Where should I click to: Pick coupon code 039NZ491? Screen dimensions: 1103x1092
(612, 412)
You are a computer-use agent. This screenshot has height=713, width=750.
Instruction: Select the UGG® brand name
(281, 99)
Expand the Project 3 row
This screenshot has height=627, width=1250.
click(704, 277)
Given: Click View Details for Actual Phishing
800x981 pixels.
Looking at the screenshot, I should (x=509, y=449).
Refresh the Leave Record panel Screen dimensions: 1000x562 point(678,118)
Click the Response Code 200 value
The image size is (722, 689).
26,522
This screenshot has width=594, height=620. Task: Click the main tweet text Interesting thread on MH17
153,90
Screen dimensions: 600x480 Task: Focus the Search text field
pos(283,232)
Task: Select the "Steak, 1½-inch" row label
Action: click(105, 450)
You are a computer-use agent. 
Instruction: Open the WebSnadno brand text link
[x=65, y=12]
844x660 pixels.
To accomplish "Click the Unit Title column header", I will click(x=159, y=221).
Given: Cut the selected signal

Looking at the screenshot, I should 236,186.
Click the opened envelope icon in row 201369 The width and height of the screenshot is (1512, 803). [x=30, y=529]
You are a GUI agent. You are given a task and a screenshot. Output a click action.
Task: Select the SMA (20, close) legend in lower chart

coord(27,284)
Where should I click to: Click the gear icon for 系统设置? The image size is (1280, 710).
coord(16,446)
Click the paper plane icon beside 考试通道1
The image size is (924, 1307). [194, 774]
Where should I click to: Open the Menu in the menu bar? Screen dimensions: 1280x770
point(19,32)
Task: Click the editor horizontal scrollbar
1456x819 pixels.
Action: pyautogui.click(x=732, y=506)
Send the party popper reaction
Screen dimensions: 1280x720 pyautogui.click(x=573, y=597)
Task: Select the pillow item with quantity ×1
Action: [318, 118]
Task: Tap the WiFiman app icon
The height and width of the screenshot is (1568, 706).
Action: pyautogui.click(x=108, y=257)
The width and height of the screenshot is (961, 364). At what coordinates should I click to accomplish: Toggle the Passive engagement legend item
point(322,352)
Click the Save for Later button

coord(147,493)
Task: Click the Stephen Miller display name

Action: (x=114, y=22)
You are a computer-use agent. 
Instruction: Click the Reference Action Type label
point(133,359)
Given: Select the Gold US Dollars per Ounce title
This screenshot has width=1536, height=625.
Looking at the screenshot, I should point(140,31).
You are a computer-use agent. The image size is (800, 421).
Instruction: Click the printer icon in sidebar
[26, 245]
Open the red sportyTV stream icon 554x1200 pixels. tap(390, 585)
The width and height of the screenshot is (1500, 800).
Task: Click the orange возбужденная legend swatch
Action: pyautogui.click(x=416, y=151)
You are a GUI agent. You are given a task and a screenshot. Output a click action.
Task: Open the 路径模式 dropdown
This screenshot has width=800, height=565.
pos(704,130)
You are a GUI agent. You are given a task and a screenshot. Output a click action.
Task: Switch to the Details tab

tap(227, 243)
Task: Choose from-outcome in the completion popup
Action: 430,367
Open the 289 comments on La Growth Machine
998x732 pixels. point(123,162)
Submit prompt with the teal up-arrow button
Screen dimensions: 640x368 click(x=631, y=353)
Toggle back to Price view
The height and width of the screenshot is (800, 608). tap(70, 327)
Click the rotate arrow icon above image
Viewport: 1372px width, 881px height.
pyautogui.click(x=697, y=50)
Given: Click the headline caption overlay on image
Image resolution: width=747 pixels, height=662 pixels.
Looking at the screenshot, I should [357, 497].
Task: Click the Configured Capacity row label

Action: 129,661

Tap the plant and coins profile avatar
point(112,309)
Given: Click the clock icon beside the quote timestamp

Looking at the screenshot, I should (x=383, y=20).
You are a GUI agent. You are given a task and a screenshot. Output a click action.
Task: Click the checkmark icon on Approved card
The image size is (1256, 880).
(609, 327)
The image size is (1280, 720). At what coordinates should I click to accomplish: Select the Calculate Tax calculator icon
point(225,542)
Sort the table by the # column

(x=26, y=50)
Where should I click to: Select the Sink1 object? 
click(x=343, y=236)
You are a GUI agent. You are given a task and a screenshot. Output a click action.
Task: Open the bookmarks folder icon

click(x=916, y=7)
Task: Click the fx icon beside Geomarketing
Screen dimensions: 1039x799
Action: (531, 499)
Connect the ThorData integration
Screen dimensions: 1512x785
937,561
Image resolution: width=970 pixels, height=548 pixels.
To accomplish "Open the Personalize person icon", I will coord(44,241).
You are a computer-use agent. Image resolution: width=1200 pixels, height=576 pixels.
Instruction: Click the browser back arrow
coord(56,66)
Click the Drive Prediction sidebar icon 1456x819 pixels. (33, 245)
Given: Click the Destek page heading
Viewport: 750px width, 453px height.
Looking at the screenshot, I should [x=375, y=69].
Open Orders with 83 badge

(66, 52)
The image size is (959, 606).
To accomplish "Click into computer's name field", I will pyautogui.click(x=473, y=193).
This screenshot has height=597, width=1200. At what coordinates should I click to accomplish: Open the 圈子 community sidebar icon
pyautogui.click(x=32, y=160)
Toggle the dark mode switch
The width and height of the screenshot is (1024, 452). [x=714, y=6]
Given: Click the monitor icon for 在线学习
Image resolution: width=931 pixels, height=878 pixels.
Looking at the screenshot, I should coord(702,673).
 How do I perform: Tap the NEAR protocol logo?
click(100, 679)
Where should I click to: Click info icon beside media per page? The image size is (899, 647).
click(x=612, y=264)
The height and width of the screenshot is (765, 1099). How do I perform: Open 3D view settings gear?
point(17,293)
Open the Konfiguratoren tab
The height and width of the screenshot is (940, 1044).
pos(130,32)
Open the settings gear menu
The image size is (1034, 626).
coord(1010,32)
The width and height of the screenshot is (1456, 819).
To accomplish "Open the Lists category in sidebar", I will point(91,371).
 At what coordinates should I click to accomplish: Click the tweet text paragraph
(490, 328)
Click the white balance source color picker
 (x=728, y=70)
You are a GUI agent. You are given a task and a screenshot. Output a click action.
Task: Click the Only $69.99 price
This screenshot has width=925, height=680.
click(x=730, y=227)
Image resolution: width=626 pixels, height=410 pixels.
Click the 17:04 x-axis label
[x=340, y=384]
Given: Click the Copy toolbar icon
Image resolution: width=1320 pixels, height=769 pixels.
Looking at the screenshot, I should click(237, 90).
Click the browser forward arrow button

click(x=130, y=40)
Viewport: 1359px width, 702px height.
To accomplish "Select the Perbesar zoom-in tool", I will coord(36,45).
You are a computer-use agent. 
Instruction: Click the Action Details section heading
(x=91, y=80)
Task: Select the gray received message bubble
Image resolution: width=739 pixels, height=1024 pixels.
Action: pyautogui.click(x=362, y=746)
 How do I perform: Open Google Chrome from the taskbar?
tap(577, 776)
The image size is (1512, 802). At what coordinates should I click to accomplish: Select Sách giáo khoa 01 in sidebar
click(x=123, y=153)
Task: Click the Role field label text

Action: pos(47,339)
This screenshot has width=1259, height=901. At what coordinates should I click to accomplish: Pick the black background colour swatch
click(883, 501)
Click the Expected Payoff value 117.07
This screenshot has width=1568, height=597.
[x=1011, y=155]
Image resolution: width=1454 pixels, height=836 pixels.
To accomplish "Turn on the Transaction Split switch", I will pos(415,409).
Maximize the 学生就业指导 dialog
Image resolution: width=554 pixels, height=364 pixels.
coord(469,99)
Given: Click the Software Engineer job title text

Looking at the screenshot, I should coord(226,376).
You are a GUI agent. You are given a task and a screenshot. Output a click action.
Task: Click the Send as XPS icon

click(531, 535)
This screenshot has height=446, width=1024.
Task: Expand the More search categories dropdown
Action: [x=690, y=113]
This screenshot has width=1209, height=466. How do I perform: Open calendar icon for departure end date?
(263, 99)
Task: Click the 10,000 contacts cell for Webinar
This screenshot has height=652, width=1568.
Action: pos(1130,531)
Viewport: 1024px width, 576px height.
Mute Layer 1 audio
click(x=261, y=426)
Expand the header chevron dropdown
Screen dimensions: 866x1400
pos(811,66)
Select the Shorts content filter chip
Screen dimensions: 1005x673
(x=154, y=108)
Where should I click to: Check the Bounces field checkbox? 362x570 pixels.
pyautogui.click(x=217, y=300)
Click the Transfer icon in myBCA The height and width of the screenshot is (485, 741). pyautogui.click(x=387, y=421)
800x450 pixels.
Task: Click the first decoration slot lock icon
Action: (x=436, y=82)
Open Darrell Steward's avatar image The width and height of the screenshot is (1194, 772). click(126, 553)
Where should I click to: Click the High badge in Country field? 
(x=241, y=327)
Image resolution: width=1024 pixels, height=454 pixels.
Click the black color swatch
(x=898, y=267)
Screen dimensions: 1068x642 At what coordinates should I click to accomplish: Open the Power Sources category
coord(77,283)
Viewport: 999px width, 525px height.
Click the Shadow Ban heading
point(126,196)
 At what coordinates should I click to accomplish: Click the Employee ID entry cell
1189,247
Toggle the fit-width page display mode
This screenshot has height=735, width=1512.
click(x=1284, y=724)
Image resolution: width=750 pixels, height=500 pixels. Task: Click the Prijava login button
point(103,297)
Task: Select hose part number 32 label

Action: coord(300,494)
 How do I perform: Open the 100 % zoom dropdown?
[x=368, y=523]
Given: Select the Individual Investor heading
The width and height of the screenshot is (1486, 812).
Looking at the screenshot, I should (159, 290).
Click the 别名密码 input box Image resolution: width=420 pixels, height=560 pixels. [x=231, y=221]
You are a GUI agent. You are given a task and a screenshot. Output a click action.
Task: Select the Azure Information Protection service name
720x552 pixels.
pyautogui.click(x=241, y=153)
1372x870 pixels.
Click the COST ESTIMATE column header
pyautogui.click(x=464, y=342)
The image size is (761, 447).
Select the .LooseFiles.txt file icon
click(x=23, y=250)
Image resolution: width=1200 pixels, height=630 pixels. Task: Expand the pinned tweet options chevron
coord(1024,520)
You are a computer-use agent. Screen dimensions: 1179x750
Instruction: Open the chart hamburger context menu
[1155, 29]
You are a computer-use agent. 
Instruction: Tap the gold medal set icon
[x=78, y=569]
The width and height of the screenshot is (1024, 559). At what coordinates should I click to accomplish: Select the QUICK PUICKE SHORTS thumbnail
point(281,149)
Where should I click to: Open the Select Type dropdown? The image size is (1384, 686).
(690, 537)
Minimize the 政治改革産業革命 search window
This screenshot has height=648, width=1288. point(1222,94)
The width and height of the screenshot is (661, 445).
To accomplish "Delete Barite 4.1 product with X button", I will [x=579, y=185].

-- -- --

▸ **EXERCISE DIRECTIONS**
If a line comes after the one that contains "Given: Click View Details for Actual Phishing", leave it out; return every line of the entries up to that point exactly, starting with the first, with that line included.

▸ **RESPONSE**
Where should I click to: Pick coupon code 039NZ491? Screen dimensions: 1103x1092
(612, 412)
You are a computer-use agent. This screenshot has height=713, width=750.
Instruction: Select the UGG® brand name
(281, 99)
Expand the Project 3 row
This screenshot has height=627, width=1250.
click(704, 277)
Given: Click View Details for Actual Phishing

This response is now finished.